Co-living penetrated the urban realm both as a housing format and a neologism with fluid meaning. The co-living concept was developed by various companies in the early 2010s claiming to provide a valuable alternative to flat living in highly competitive rental markets. As a real estate product, co-living consists of all-inclusive rental plans of furnished rooms connected to fully equipped communal areas, conceived both for short-term and long-term stays. The few realized buildings combine collective spaces as laundries and co-working spaces with rooms as small as nine square meters. This kind of layout explicitly targets the urban middle-classer willing to live simultaneously together and apart. Differently from other housing formats, co-living is promoted through the jargon of sharing economy more than one of real-estate agencies.

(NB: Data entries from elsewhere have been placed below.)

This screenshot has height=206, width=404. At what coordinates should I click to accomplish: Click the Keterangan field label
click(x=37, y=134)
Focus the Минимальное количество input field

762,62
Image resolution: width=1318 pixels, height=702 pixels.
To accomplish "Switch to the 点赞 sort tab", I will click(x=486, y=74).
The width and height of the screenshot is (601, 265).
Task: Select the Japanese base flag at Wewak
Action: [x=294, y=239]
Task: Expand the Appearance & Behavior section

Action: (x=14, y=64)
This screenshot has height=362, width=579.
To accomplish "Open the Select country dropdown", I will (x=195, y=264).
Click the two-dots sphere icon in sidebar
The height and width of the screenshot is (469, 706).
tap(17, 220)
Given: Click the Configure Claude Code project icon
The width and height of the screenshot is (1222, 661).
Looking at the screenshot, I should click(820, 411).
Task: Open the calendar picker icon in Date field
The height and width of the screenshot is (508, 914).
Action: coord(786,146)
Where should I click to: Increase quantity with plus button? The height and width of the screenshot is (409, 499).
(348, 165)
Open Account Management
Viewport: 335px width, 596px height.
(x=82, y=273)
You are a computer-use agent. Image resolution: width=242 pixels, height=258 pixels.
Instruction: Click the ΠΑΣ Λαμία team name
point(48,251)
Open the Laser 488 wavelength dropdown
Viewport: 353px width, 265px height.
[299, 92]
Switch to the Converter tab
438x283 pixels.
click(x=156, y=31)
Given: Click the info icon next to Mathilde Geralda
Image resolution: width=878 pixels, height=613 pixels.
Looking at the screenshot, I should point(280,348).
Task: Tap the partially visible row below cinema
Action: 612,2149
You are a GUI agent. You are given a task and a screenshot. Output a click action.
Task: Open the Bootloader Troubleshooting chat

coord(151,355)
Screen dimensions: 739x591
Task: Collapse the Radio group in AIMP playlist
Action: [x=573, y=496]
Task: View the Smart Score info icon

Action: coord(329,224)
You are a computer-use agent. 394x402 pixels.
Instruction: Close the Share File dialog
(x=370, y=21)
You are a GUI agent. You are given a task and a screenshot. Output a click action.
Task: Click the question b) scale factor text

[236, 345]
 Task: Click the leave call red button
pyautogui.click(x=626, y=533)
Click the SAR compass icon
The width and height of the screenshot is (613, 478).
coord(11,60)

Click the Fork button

The co-root is commonly explained in companies’ recurring website section “What’s co-living?” as collective-living, convenient-living, and community-living. The emphasis on communitarian living echoes the semantics of co-housing. However, co-living communities differ radically from co-housing ones, based on a bottom-up initiative of inhabitants subscribing to a contract of cohabitation. In contrast, a co-living community is generated exclusively through economic accessibility. This article gives a critical insight into the mutated meanings of housing in the digital era by analysing co-living companies’ narratives and their spatial counterpart in realized buildings. The evidence collected by co-living promotion contributes to addressing a broader shift in real estate towards emphasizing the experiential dimension of lifestyle over space and shelter as primary housing features.

Suggested Citation

  • Federico Coricelli, 2022. "The Co-’s of Co-Living: How the Advertisement of Living Is Taking Over Housing Realities," Urban Planning, Cogitatio Press, vol. 7(1), pages 296-304.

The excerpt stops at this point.